== THE TASK ==
Write out the lines from the beginning through the one containing "click(x=70, y=55)", including the requests, and shift every coordinate in the answers by -47.

(Word and element locating data)
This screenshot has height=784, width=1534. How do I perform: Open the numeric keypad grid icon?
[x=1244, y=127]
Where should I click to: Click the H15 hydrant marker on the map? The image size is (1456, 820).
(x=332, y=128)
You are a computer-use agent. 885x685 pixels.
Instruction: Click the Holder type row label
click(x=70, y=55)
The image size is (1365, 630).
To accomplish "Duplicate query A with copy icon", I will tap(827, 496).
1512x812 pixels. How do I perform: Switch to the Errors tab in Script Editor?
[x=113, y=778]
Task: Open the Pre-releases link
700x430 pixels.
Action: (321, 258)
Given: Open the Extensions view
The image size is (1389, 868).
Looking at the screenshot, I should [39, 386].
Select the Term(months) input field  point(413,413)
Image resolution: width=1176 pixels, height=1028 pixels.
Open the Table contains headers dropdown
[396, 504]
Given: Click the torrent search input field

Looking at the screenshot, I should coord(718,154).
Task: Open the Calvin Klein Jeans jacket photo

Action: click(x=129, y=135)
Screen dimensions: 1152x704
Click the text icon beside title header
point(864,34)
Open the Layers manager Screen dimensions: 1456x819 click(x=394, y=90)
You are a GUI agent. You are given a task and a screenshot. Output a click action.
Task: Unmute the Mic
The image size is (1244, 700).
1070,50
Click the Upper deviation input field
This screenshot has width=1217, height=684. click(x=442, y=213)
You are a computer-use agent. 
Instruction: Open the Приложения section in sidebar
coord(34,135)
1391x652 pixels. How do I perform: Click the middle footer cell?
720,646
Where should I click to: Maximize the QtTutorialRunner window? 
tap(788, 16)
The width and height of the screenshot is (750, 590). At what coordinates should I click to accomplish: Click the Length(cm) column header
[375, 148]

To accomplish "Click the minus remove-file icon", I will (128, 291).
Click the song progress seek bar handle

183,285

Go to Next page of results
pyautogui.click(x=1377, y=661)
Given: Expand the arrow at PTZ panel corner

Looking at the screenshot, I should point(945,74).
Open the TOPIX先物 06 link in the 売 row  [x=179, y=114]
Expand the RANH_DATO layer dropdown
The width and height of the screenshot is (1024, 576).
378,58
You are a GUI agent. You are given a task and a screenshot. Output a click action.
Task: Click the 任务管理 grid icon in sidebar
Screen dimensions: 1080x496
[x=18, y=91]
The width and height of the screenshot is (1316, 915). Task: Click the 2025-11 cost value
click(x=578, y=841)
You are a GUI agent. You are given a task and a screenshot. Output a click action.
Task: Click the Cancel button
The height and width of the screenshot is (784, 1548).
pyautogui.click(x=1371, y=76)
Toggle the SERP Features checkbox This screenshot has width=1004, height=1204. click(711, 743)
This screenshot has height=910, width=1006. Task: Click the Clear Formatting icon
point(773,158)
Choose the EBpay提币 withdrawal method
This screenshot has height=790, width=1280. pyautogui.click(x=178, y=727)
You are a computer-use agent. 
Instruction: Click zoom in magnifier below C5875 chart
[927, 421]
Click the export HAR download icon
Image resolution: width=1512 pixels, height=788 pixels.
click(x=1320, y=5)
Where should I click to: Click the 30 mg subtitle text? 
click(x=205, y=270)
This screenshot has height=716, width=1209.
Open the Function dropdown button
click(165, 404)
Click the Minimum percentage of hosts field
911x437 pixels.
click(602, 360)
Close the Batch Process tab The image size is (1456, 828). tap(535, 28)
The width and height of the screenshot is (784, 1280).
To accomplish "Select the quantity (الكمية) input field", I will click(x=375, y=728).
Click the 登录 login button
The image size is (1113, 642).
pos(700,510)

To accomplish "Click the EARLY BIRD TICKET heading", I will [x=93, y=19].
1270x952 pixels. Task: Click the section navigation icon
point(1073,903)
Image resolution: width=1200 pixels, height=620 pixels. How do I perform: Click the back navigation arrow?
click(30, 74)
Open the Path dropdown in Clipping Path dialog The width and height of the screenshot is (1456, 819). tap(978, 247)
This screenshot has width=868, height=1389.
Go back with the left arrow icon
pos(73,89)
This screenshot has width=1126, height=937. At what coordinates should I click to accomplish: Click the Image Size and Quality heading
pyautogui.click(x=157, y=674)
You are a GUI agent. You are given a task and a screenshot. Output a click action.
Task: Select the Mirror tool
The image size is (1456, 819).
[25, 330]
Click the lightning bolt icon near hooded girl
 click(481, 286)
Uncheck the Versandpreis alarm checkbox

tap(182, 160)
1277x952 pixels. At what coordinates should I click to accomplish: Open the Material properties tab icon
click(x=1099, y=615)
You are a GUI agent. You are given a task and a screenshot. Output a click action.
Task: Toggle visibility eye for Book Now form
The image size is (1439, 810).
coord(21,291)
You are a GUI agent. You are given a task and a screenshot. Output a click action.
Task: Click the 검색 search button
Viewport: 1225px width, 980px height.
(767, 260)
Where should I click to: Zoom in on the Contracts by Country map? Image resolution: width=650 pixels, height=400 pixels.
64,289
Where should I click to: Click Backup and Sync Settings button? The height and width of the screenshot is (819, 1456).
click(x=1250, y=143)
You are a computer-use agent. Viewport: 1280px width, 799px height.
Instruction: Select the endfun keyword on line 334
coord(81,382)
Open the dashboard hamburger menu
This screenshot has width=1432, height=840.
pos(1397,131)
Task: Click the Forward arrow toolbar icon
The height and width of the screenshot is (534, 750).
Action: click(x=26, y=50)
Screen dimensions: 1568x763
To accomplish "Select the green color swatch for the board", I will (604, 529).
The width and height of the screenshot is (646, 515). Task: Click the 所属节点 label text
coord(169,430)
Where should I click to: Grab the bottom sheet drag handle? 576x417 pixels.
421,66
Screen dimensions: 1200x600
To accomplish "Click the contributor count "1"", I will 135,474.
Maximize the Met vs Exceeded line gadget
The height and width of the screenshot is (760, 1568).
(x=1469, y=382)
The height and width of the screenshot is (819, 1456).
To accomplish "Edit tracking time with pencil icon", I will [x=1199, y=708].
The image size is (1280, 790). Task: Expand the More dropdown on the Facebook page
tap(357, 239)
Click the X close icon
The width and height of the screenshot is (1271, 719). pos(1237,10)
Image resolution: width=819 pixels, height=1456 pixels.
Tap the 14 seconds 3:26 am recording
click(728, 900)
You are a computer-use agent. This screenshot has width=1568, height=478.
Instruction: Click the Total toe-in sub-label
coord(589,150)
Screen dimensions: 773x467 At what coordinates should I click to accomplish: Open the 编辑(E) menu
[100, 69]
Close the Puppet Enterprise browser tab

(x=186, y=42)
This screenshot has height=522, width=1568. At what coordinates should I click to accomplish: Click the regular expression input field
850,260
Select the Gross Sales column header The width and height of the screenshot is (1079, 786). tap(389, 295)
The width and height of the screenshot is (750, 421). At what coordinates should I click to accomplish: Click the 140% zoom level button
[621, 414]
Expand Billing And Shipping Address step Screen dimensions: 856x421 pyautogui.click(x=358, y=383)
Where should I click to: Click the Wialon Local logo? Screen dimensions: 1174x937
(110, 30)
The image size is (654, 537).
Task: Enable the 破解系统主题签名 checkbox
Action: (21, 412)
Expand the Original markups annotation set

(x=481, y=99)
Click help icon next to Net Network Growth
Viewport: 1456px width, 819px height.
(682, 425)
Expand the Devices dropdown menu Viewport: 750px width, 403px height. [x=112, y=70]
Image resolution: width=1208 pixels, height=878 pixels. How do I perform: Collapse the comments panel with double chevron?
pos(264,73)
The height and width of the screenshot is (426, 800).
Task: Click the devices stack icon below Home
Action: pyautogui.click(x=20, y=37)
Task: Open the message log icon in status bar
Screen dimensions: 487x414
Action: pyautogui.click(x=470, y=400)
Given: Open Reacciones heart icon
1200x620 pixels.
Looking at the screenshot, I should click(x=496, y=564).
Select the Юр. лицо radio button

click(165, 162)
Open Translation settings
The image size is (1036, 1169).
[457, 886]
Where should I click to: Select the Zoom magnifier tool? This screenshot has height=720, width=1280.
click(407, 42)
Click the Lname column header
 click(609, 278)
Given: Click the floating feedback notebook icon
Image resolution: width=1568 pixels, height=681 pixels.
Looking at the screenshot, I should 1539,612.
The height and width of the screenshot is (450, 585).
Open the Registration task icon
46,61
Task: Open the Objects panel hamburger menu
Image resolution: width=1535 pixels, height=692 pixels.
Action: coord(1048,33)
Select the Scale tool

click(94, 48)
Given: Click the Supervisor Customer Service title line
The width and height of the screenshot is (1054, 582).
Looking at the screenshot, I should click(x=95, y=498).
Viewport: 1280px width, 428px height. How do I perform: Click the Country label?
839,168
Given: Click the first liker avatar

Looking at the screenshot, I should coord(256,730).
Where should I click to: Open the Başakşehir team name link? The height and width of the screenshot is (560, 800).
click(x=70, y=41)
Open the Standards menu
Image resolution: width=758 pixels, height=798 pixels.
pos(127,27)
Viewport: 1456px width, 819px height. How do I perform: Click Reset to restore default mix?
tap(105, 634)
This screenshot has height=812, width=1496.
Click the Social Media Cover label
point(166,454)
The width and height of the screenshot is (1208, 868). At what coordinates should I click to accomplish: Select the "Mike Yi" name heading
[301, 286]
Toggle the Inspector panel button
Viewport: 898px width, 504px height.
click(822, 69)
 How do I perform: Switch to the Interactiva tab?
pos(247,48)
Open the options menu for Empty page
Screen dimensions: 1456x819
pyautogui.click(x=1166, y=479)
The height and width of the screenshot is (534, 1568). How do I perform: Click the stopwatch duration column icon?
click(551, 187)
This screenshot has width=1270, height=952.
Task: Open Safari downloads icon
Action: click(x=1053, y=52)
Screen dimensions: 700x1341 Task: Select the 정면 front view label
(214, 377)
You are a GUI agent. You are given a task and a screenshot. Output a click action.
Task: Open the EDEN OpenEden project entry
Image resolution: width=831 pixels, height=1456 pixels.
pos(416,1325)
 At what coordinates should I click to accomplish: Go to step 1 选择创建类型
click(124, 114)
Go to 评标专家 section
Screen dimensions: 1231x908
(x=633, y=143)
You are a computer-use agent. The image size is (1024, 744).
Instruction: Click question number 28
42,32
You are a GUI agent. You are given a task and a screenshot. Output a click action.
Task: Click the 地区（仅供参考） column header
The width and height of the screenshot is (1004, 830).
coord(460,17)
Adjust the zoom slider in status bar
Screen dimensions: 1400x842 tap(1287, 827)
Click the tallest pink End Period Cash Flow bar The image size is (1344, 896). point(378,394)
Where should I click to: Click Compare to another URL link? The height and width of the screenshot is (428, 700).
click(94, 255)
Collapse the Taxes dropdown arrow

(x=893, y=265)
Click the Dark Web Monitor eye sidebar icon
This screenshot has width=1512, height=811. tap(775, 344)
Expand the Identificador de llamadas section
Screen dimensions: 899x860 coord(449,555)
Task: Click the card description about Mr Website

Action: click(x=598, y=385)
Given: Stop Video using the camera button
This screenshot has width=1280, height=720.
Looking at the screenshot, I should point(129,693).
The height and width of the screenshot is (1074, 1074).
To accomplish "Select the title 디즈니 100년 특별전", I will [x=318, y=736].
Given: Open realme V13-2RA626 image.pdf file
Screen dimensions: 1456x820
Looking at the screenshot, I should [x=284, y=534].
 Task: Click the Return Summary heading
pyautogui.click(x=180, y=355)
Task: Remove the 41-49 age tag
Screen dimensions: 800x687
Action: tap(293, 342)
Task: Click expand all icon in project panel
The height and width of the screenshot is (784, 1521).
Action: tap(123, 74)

== WRITTEN SOLUTION ==
This screenshot has height=784, width=1534. How do I perform: Open the numeric keypad grid icon?
[x=1197, y=80]
Where should I click to: Click the H15 hydrant marker on the map? The image size is (1456, 820).
(x=285, y=81)
You are a computer-use agent. 885x685 pixels.
Instruction: Click the Holder type row label
click(x=23, y=8)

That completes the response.